Vidal characterized her collaboration with colleagues as “more of a right-brained joy,” while her left brain lights up when digging into a case, “finding the silver bullet” that promises to either become a solid defense, fruitful complaint or attainable settlement. She gets a lot of satisfaction from simply having built that knowledge and instinct over time, as well as from “bringing home wins, whatever that means for my client.”

Perhaps one of the most rewarding aspects of her career is the pro bono work she has been able to do in her roles at large law firms. Vidal talked about a case in which she  and her colleagues at Winston & Strawn represented a young girl who was going to be expelled from school.

“The associates I worked with thought they saw some racial issues in the way decisions were being made,” she explained. “Now we’re thinking: Is there something bigger we can do?
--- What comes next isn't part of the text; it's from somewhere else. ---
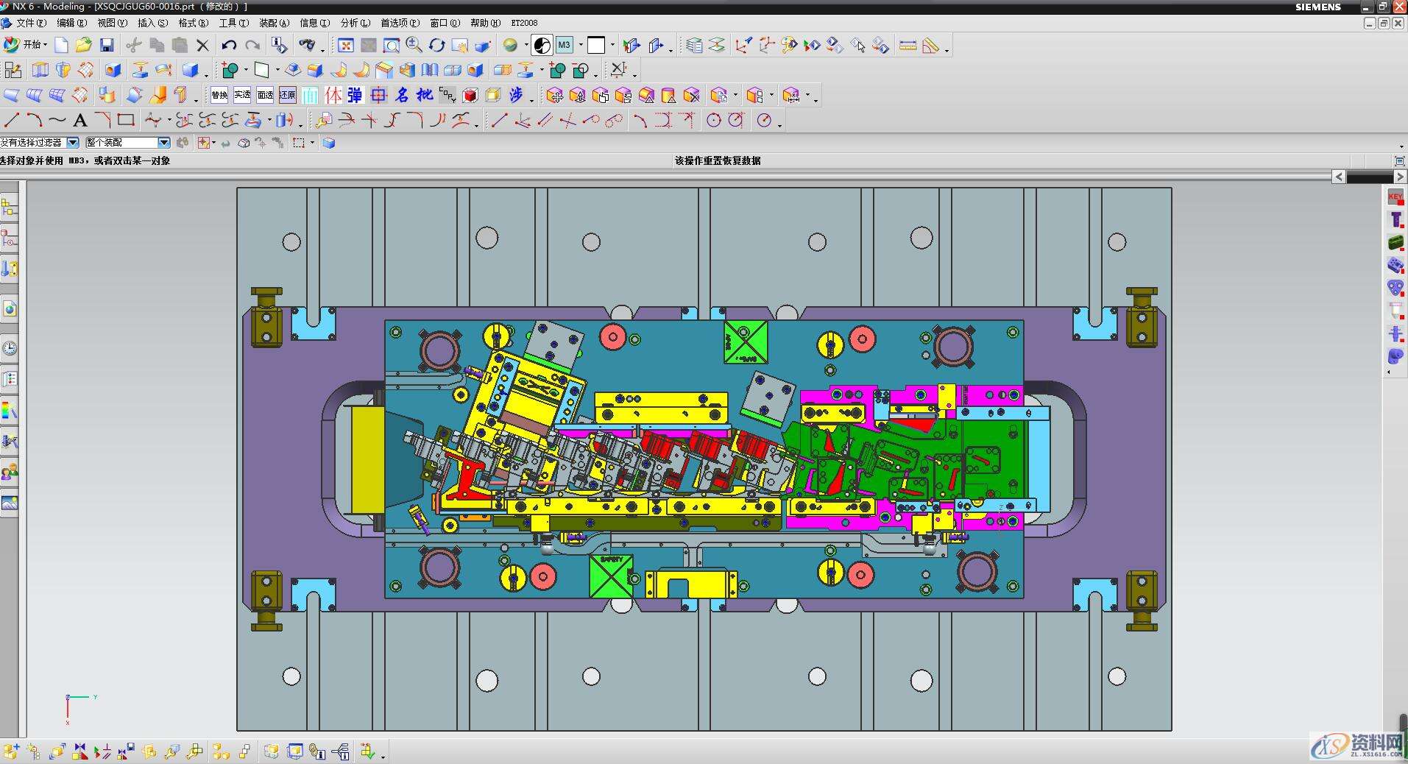
Task: Click the white background color swatch
Action: click(x=596, y=46)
Instead of just helping one-offs [individual pro bono clients], is there something we can do to change regulations so that they’re not so squishy? So that if people do have biases, they can’t be used to influence their ultimate decisions?”

Cases like that one — which can lead to systemic improvements, not just wins on a micro level — spark the most joy for Vidal, who is always looking for ways to “make a bigger impact on more people.”

Doing what she loves has organically led Vidal to the highest levels of her profession. So it’s natural that her advice to law students and young attorneys is exactly that.

“You really need to find out what you’re passionate about and pursue that,” she said.

“I wake up sometimes at three o’clock in the morning and I’m ready to start my day because I come up with an idea and I’m excited about it. I just want to start working on it. If you can find something that gives you that level of passion and energy, pursue it with all your heart. It’s going to take a lot of hard work, but if you’re keeping that in mind — that this is something that gives you energy — it doesn’t feel like hard work.”